Welcome to part two of this regular series, coming at you every Thursday. Last week we were all treated to why I want Shadow of Mordor 2, and how it could be a spectacular game if its developers play their cards right. This week I’m going in at a different angle, covering a topic seldom heard of from me – books. Before anyone gets excited, I’m not talking about real books. I’m still an uncultured swine, so I’ll be talking about comic books. More specifically, Akira Toriyama’s books.
We all know and love Toriyama’s main body of work, namely Dragon Ball, and there is an appreciation for his lesser-known long-running comedy series Dr. Slump. But what of his lesser-known work than that? If you’ve heard of Neko Majin, Cowa!, Sand Land or Jaco the Galactic Patrolman, give yourselves a clap – go on, you deserve it. These one-off stories are great fun and well worth a read if you enjoyed Dragon Ball or Dr. Slump at all. Did you realise, however, that Akira Toriyama has written loads of one-off titles, such as Kajika, Go! Go! Ackman and Cashman – Saving Soldier? Wait, there’s more. What of his smaller comics, Dragon Boy, Wonder Island and Tomato, Girl Detective? Toriyama has written loads in a career spanning over 30 years.
Before you rush off to buy any of his work that isn’t Dragon Ball or Dr. Slump, let me remind you: Only Dragon Ball, Dr. Slump, Neko Majin, Cowa!, Sand Land and Jaco the Galactic Patrolman are available in English. Of those too, only Dragon Ball is able to be found in shops. I think it’s time Akira Toriyama’s work got the recognition it deserves in the UK and the USA. Most of his rarer titles are able to purchased in German, Spanish and of course, Japanese, but what about those of us who can’t read in any of these languages? Where does that leave us? Pining for Toriyama’s books to be translated and released in English, I guess.

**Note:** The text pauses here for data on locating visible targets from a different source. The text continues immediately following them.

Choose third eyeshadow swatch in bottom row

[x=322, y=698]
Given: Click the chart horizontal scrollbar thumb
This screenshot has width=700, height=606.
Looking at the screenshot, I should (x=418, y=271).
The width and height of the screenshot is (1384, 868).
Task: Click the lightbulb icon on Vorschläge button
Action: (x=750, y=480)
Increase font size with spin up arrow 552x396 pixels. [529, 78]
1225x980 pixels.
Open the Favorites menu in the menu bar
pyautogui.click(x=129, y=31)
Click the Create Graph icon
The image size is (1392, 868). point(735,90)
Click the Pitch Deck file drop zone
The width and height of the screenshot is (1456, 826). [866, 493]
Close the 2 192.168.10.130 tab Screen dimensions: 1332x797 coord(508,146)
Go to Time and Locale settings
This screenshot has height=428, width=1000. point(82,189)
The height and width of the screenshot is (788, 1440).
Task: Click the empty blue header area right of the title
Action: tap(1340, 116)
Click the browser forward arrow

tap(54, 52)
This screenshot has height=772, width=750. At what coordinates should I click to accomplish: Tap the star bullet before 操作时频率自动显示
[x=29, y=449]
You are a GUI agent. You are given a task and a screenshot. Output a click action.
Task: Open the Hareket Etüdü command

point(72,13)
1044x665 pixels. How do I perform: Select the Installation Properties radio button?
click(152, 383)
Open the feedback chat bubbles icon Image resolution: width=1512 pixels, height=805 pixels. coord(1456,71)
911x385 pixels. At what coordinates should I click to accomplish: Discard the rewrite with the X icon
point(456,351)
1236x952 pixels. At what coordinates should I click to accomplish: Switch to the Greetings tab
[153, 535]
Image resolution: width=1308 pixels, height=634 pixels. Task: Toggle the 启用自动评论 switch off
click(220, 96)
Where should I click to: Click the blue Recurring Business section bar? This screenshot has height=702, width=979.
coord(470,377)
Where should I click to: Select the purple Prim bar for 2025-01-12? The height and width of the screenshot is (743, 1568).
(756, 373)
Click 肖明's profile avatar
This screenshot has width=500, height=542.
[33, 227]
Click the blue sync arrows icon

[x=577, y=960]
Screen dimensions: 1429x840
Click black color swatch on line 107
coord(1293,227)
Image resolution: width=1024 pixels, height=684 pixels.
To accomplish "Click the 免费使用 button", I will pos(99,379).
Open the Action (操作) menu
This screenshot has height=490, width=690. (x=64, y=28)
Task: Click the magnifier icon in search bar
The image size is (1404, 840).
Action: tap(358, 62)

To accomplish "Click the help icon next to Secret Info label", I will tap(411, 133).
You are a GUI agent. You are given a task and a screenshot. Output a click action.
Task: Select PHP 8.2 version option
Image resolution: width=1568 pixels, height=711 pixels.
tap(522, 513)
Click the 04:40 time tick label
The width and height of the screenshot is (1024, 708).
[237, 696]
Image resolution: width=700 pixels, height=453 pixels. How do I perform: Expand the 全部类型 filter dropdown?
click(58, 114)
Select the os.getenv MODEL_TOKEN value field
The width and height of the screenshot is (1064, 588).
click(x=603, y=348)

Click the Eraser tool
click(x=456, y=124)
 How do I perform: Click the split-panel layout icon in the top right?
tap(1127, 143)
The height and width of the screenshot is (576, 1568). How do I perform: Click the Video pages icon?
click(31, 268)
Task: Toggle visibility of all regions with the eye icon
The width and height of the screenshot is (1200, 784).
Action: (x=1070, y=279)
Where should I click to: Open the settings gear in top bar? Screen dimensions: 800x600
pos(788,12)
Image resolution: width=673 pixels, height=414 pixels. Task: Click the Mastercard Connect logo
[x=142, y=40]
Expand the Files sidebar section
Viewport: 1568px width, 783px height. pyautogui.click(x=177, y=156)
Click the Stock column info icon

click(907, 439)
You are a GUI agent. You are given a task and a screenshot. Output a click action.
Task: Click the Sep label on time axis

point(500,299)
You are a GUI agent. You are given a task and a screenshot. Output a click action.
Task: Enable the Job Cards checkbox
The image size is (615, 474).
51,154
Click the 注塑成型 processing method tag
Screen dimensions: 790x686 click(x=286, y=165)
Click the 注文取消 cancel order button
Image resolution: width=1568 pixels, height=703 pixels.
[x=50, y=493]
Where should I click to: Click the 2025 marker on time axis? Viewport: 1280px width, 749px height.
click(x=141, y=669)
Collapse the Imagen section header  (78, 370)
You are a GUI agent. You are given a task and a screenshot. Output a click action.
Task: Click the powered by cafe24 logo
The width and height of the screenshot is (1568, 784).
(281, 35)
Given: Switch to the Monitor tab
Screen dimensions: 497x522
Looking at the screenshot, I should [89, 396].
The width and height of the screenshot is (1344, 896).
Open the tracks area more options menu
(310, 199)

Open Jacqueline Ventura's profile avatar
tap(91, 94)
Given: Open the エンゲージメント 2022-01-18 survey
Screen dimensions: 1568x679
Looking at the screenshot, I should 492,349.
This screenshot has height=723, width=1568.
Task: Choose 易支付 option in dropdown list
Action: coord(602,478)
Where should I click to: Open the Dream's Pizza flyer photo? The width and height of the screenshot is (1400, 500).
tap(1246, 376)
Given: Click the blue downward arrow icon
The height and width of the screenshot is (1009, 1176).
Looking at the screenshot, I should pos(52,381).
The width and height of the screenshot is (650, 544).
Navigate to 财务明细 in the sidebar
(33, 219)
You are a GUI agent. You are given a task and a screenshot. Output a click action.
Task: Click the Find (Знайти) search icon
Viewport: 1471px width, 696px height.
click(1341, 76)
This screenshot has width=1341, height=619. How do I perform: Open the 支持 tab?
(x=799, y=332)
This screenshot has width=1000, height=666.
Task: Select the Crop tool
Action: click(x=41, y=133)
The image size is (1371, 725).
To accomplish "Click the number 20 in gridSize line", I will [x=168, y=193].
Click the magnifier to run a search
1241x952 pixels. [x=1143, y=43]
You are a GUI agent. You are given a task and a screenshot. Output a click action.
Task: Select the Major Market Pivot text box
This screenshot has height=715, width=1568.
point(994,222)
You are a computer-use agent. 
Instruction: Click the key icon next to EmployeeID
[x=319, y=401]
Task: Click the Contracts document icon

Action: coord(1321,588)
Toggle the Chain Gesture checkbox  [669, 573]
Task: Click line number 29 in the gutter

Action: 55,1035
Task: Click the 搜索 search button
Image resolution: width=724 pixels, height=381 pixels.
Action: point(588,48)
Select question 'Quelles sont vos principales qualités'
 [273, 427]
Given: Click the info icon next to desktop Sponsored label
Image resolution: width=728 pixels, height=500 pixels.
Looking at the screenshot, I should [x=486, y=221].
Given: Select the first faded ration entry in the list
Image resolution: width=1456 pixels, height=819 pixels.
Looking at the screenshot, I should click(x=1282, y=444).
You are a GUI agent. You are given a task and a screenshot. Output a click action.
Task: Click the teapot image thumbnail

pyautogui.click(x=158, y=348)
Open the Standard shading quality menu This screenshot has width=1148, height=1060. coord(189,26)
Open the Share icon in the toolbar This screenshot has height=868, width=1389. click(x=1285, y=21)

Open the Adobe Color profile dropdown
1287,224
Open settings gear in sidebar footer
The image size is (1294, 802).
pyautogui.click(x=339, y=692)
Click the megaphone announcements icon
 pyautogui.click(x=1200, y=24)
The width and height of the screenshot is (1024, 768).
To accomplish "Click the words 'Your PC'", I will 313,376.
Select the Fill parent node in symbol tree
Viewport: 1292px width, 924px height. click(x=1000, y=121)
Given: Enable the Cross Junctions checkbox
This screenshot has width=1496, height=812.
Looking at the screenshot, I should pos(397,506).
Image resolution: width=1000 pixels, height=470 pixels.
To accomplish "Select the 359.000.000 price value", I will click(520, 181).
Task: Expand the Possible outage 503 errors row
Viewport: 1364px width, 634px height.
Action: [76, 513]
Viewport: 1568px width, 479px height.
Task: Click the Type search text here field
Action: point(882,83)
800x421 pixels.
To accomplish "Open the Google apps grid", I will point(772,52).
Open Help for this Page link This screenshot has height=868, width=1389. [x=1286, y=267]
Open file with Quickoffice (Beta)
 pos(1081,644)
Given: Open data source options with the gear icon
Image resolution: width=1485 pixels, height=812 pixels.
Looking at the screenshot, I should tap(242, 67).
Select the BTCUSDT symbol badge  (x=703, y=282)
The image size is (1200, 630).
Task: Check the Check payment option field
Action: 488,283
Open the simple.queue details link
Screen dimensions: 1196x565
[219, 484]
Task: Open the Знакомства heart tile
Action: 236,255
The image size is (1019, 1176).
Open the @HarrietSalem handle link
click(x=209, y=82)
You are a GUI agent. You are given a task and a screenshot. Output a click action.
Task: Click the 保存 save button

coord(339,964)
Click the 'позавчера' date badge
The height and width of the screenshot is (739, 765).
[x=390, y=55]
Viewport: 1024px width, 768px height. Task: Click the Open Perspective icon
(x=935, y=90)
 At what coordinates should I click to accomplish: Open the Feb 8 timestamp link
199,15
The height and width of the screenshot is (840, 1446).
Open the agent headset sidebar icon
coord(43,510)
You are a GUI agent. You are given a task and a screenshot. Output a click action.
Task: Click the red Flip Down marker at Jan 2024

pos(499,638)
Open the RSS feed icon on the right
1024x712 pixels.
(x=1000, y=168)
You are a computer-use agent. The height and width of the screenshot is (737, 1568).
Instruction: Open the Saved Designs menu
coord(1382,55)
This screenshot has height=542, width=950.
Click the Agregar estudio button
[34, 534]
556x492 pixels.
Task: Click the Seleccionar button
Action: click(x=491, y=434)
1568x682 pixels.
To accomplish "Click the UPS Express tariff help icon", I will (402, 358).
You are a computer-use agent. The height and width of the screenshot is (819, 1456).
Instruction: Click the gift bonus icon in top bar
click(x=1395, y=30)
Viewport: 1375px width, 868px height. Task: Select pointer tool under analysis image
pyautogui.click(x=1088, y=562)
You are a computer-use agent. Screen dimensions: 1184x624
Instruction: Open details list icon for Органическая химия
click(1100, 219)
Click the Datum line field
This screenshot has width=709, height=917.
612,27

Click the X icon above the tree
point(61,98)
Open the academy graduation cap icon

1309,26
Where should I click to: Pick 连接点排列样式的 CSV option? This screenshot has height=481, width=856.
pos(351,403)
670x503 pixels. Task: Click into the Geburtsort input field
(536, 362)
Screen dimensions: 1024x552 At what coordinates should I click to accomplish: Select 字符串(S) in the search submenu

Akira Toriyama’s comics all share a similar style, and it’s not the bulging muscles and hair of Dragon Ball. They are stupid. Consistently and brilliantly stupid. The earlier Dragon Ball books (and some of the later ones – think Hercule, the Ginyu Force and the Great Saiyaman) are goofy, full of idiotic jokes that make you laugh out loud whilst taking a dump (the natural place for reading). Dr. Slump is this kind of humour turned up to eleven, played as a sketch show that follows some kind of chronology. Cowa! is a little more muted in its approach to humour, and it could be my favourite Toriyama work, it comes highly recommended if you can find a copy anywhere.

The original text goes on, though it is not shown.